La Guinée est non seulement un scandale géologique mais aussi et surtout un scandale touristique. Elle est la synthèse des potentialités touristiques du monde. Elle est dotée de mer, de fleuves, des vallées, des montagnes, des chutes d’eaux, des lieux hautement historiques qui aujourd’hui se meurent, une faune et une flore exceptionnelle, une culture riche et très variée. Des espèces animales et végétales d’une rare richesse. Malheureusement, ce secteur aussi est laissé pour compte.
Cependant, des pays moins dotés que le nôtre vivent essentiellement de ce secteur. Sous d’autres cieux, ces merveilles auraient été des points d’attraction touristique énormes avec des retombées économiques toutes aussi importantes. Mais hélas ! Les sites touristiques à l’intérieur du pays ne sont pas aménagés. Ils sont enclavés et laissés pour compte.
Ceci étant, l’on est en droit de se poser un certain nombre de questions à savoir : pourquoi la Guinée peine à mettre en valeur ces richesses, ces cadeaux que dame nature a bien voulu lui offrir ? Pourquoi ce secteur n’est-il pas une préoccupation ? Comment fonctionnent les directions régionales ? Pourquoi ce secteur n’a-t-il pas de représentation dans les autres préfectures de la région administrative de Labé ?
Pour tenter de trouver des pistes de réponse à ses préoccupations soulevées, la rédaction locale de Guinéenews à Lélouma, a joint Fodé Ismaël Camara le directeur régional de l’hôtellerie, du tourisme et de l’artisanat de Labé.
C’est plutôt un directeur régional en perte de repères et qui se demande à quel saint se vouer pour pouvoir promouvoir et valoriser ce secteur, que nous avons eu au bout du fil. Lisez !
Guinéenews : en tant que directeur régional de l’hôtellerie, du tourisme et de l’artisanat de Labé, dites-nous comment se porte aujourd’hui ce secteur au niveau de la région ?

**DONNÉES AFFICHÉES:**
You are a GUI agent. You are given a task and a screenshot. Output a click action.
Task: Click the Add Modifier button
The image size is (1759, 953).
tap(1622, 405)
==
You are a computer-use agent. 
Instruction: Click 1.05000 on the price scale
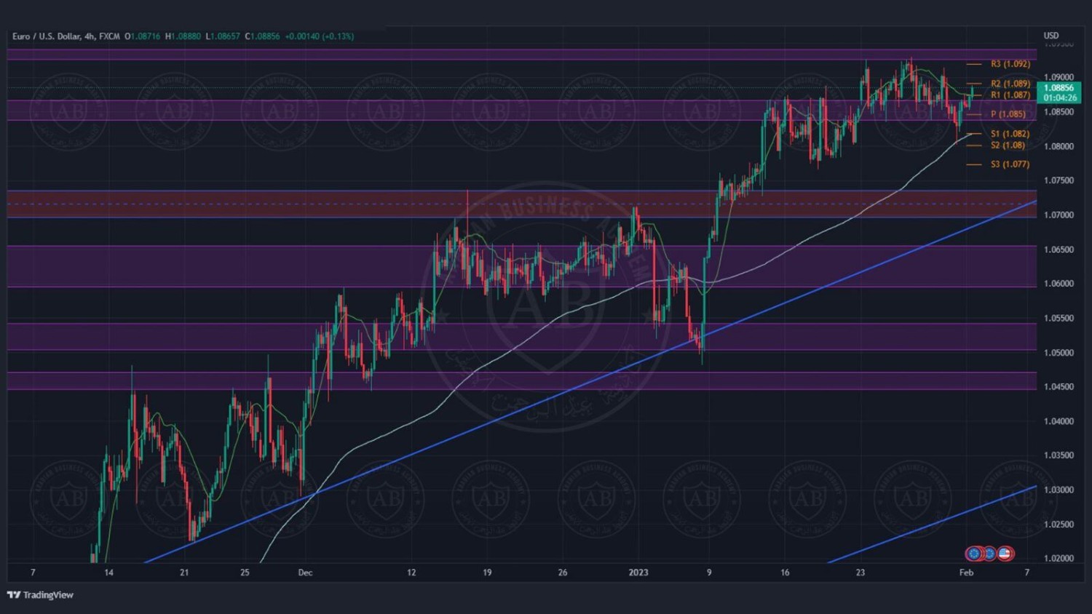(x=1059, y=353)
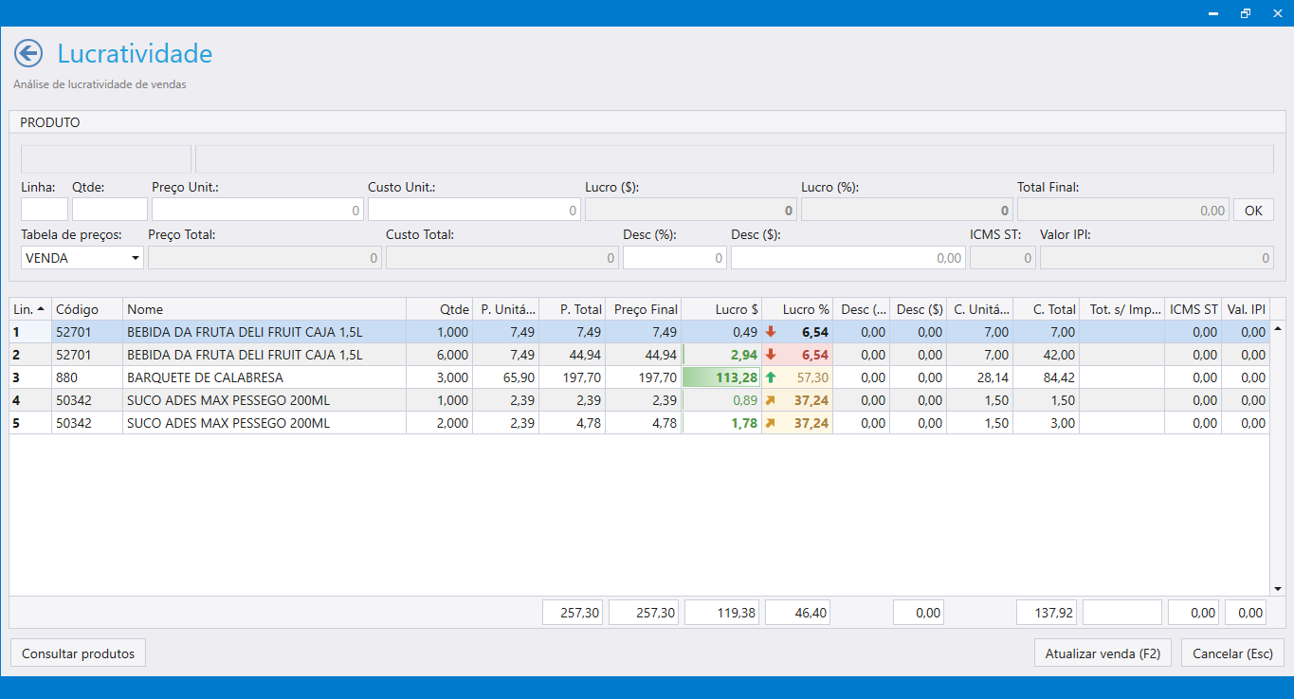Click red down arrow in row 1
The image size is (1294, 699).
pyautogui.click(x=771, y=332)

**SÉRIE D'EXERCICES:**
**A.** Répondez à ces questions sur l'article consacré au tourisme en Guinée.
(i) Outre qu'ils ne sont pas aménagés, comment l'article décrit-il les sites touristiques de l'intérieur du pays ?
(ii) Quelle rédaction locale de Guinéenews a joint le directeur régional ?
(iii) Quel poste occupe Fodé Ismaël Camara ?
**B.** Donnez la suite de l'article sur le tourisme en Guinée, en commençant après sa dernière phrase.

**RÉPONSES DANS L'ORDRE:**
**A.**
(i) Ils sont enclavés et laissés pour compte.
(ii) Celle de Lélouma.
(iii) Il est directeur régional de l'hôtellerie, du tourisme et de l'artisanat de Labé.

**B.**
Fodé Ismaël Camara : tout d’abord, sachez que Labé regorge d’énormes potentialités touristiques. Quand je dis Labé, c’est le Fouta. On dit que le Fouta est le château d’eau de l’Afrique Occidentale. Donc nous disposons des chutes d’eaux, des montagnes, des vallées, des sites historiques qui sont là et qui sont inexploités. Sur le plan de l’hôtellerie, du tourisme ça ne va pas encore. Et comme les opérateurs économiques de la région ne s’intéressent pas au secteur de l’hôtellerie, il fallait dont les intéresser au tourisme. Les sites touristiques sont un don de Dieu. C’est la nature. En principe, c’est l’État qui doit faire la promotion de ce secteur pour attirer les investisseurs. Afin que ces derniers puissent vraiment s’y intéresser et y investir. Mais voilà depuis que je suis à Labé, il y a environ trois ans, nous n’avons aucun crédit de fonctionnement. Et pour faire le développement du tourisme, il faut les viabiliser. Et pour ce faire, il faut se déplacer. Donc tout cela nécessité des moyens. Je sais que ce n’est pas à l’État d’aménager ces sites touristiques mais c’est à l’État de faire la promotion. (…). Et quand je dis l’État, c’est mon ministère de tutelle. Mais depuis que je suis là, je n’ai jamais vu un cadre du tourisme qui vient pour dire que » je suis venu voir les sites touristiques. Cependant, le secteur se meurt, les sites se meurent alors que les potentialités sont énormes.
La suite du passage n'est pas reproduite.